PROVIDED RECORDS -
+-------+

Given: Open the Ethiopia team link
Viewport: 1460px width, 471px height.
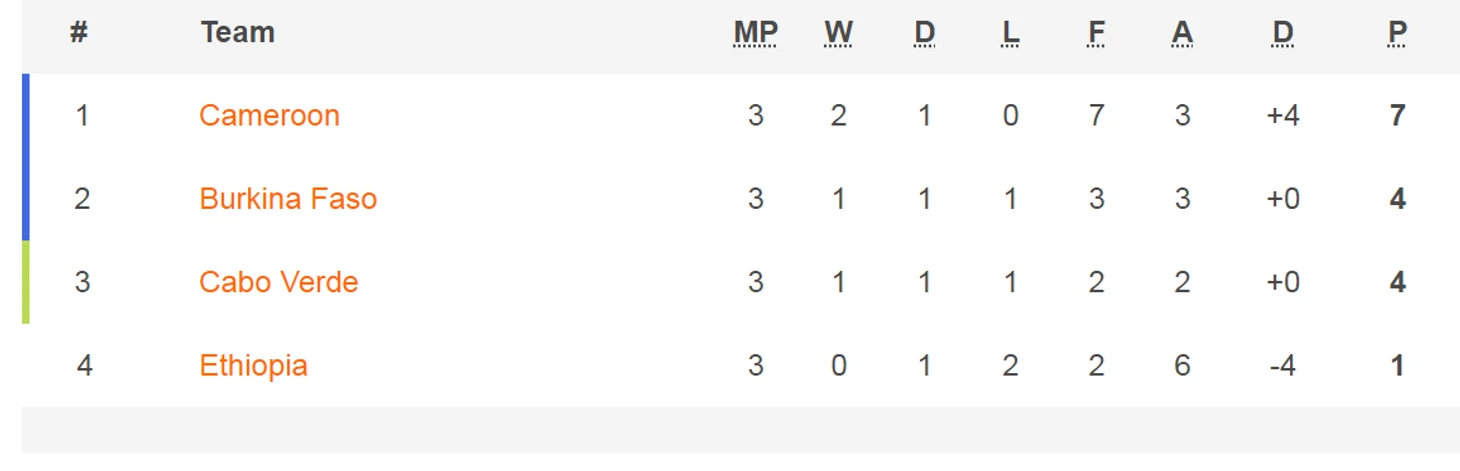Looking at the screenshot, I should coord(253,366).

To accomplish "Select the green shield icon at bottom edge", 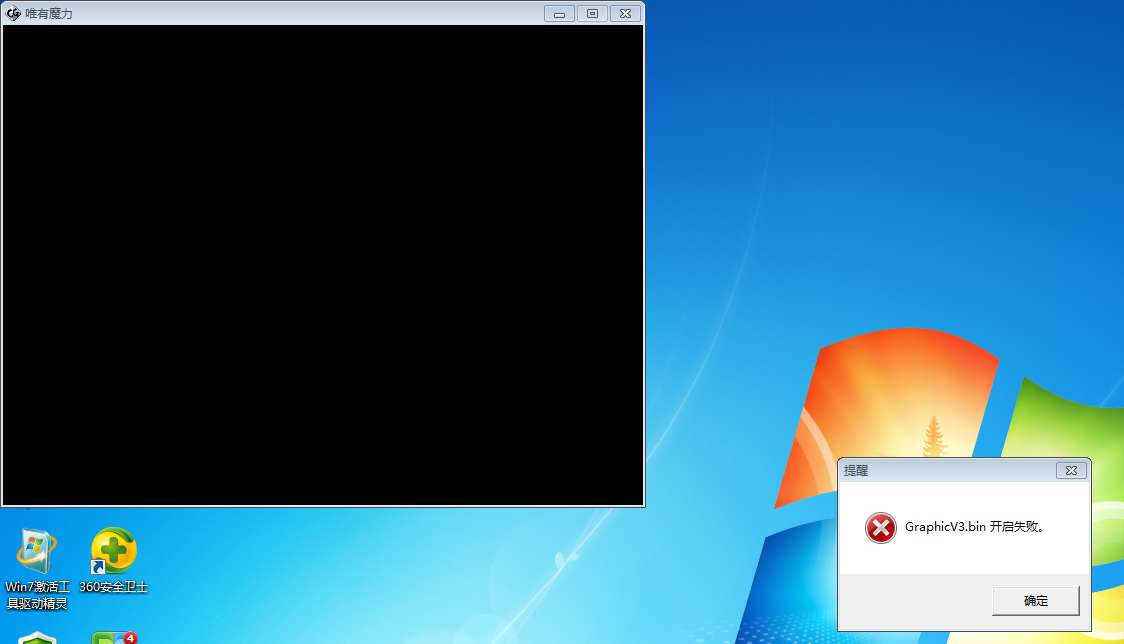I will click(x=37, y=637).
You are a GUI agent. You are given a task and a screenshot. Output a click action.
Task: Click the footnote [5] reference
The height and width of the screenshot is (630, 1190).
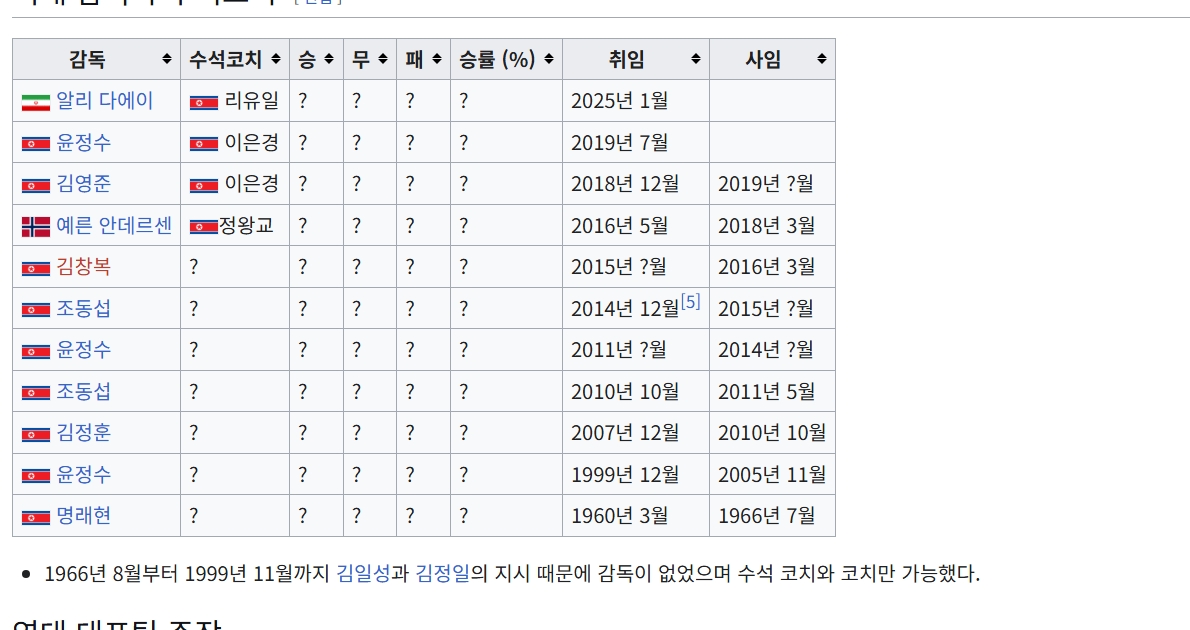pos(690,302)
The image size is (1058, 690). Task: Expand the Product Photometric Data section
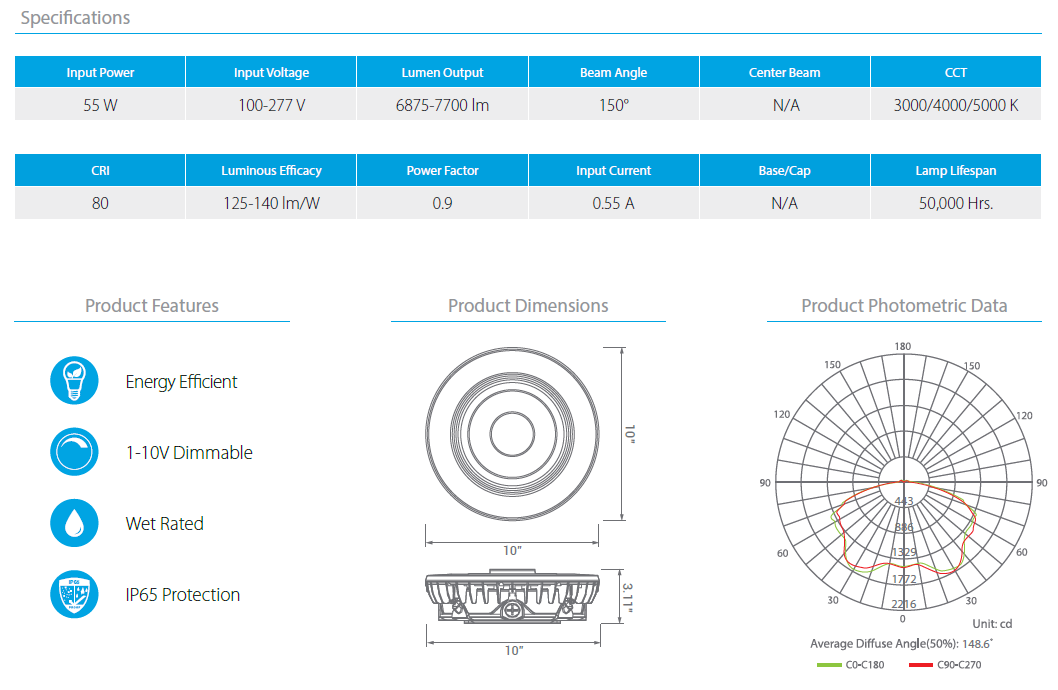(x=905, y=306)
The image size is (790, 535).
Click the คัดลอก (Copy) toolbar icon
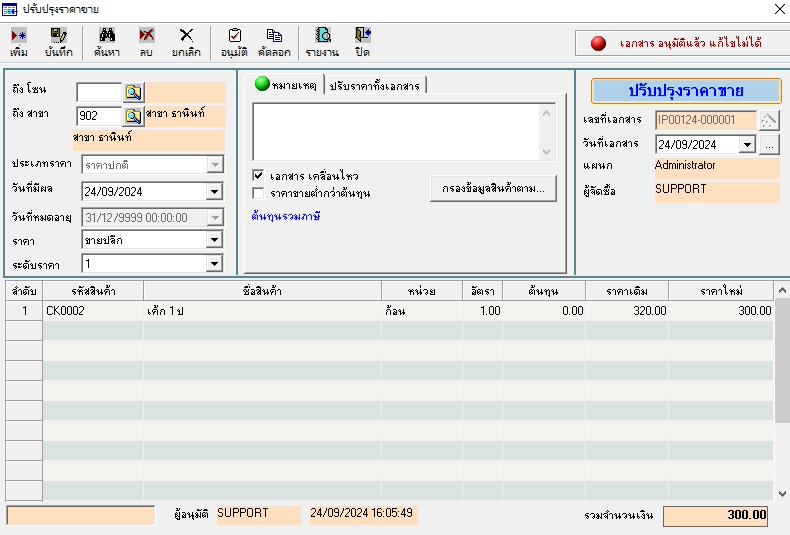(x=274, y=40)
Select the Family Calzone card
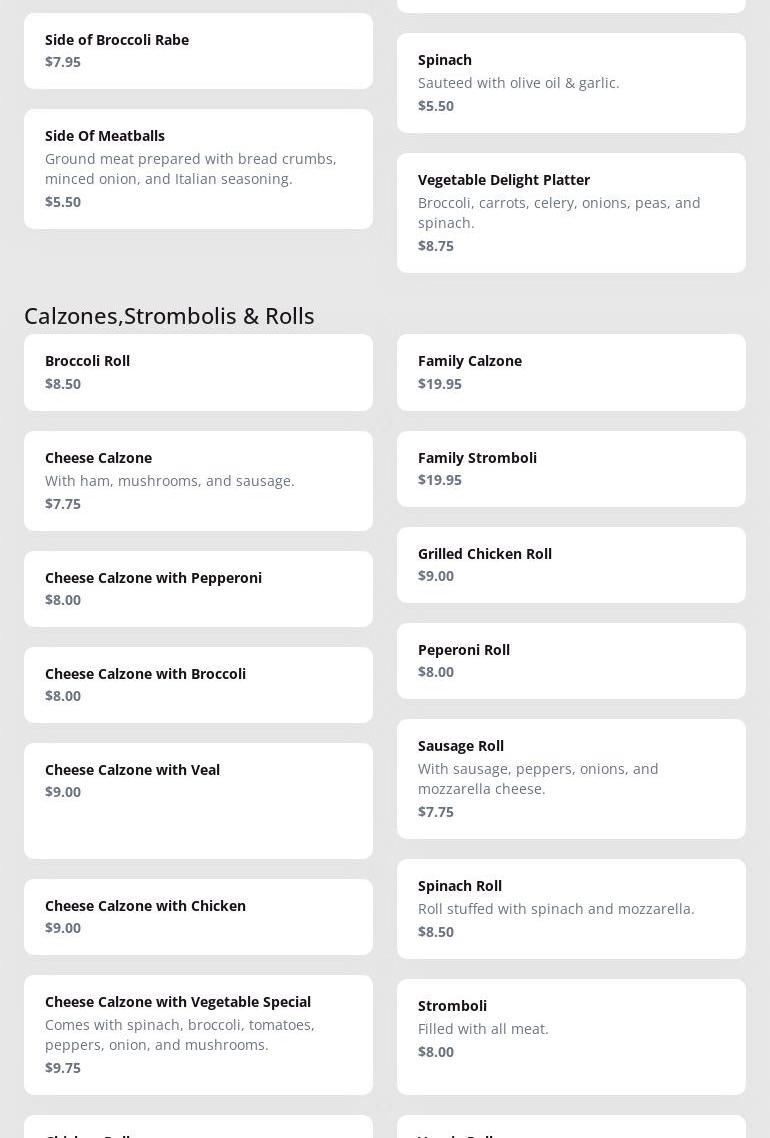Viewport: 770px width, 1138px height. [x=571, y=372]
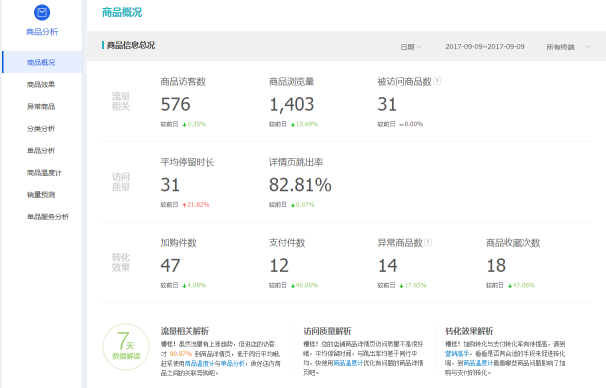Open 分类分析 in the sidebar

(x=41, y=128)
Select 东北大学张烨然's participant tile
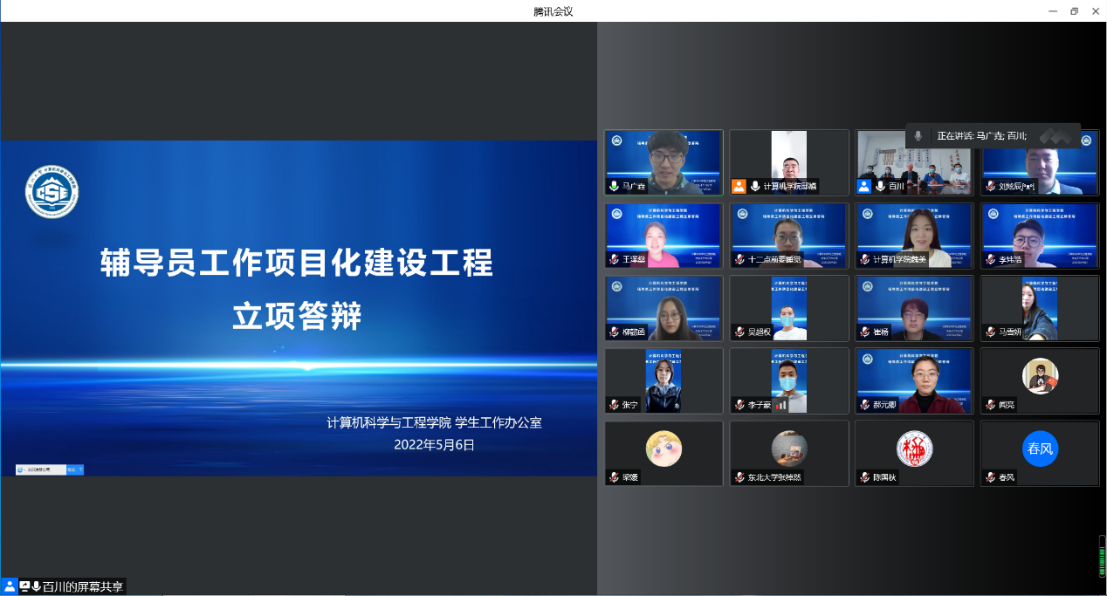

+-------+

CHALLENGE - How many lines in the material above contain the string "size"? Reply with the number alone.

RESPONSE BELOW - 2